Strażacy mieli problem z dojazdem do pożaru. "Centymetry dzieliły nasz wóz od zaparkowanych aut"
Strażacy wezwani do pożaru w domu przy ul. 11 Listopada w Luboniu mieli problemy z dojazdem do budynku. Drogę zastawiały zaparkowane samochody.
Do pożaru w budynku mieszkalnym przy ulicy 11 Listopada w Luboniu doszło w piątek wieczorem. Gdy zastępy udały się na miejsce okazało się, że dojazd utrudniają zaparkowane samochody. Przez to czas dojazdu się wydłużył. Centymetry dzieliły nasz wóz od zaparkowanych aut - informują interweniujący na miejscu strażacy z OSP Luboń.
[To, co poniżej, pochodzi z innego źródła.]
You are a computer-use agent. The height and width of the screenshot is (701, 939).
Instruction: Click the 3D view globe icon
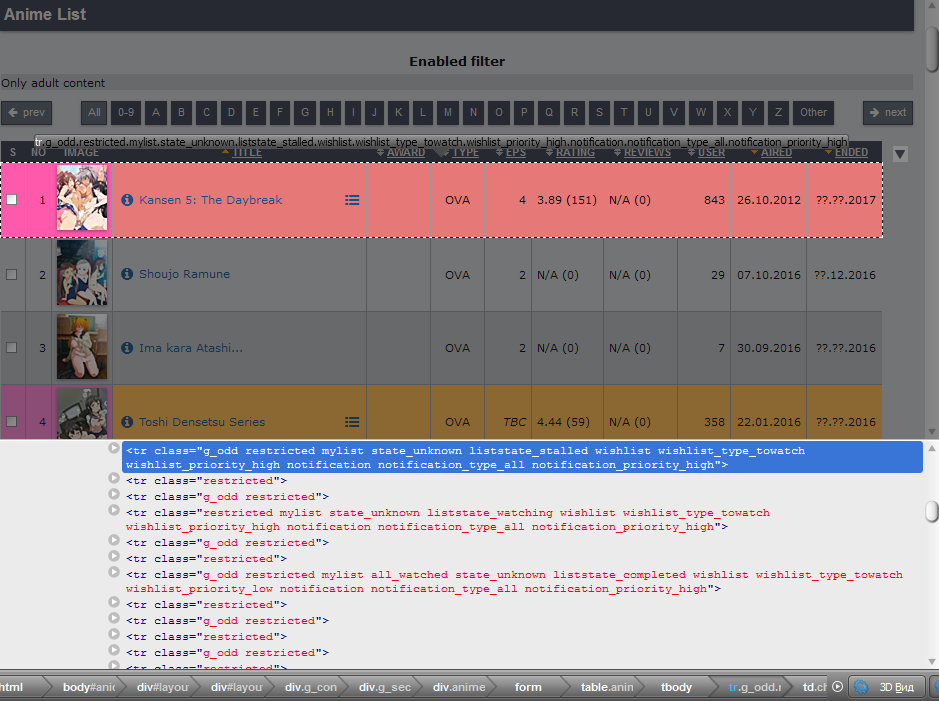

Na szczęście w tym przypadku pożar okazał się niegroźny. Pożar udało się ugasić jeszcze przed przybyciem strażaków. Spaleniu uległo drewno przy kominku. Nikomu nic się nie stało.
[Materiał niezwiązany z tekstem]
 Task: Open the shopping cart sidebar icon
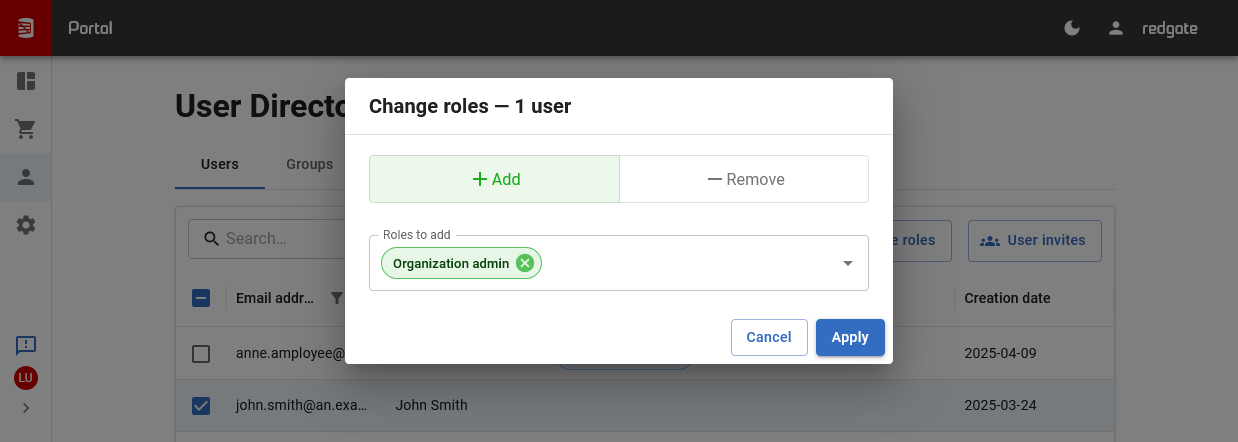click(x=26, y=129)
To nie jedyny taki przypadek o innych informowaliśmy na naszym portalu już wielokrotnie. Strażacy często spotykają się z sytuacją taką, kiedy nie mogą w sposób bezpieczny, czy też komfortowy dojechać do miejsca zdarzenia - komentował przy okazji podobnej sytuacji kpt. Michał Kucierski, oficer prasowy poznańskich strażaków.
Służby ratunkowe podkreślają jednak, że problem dojazdu dotyczy wielu osiedli. Interwencje utrudniają zarówno nieprawidłowo zaparkowane samochody jak i montowane na drogach przeszkody stałe, czyli szlabany, słupki czy nawet bramy.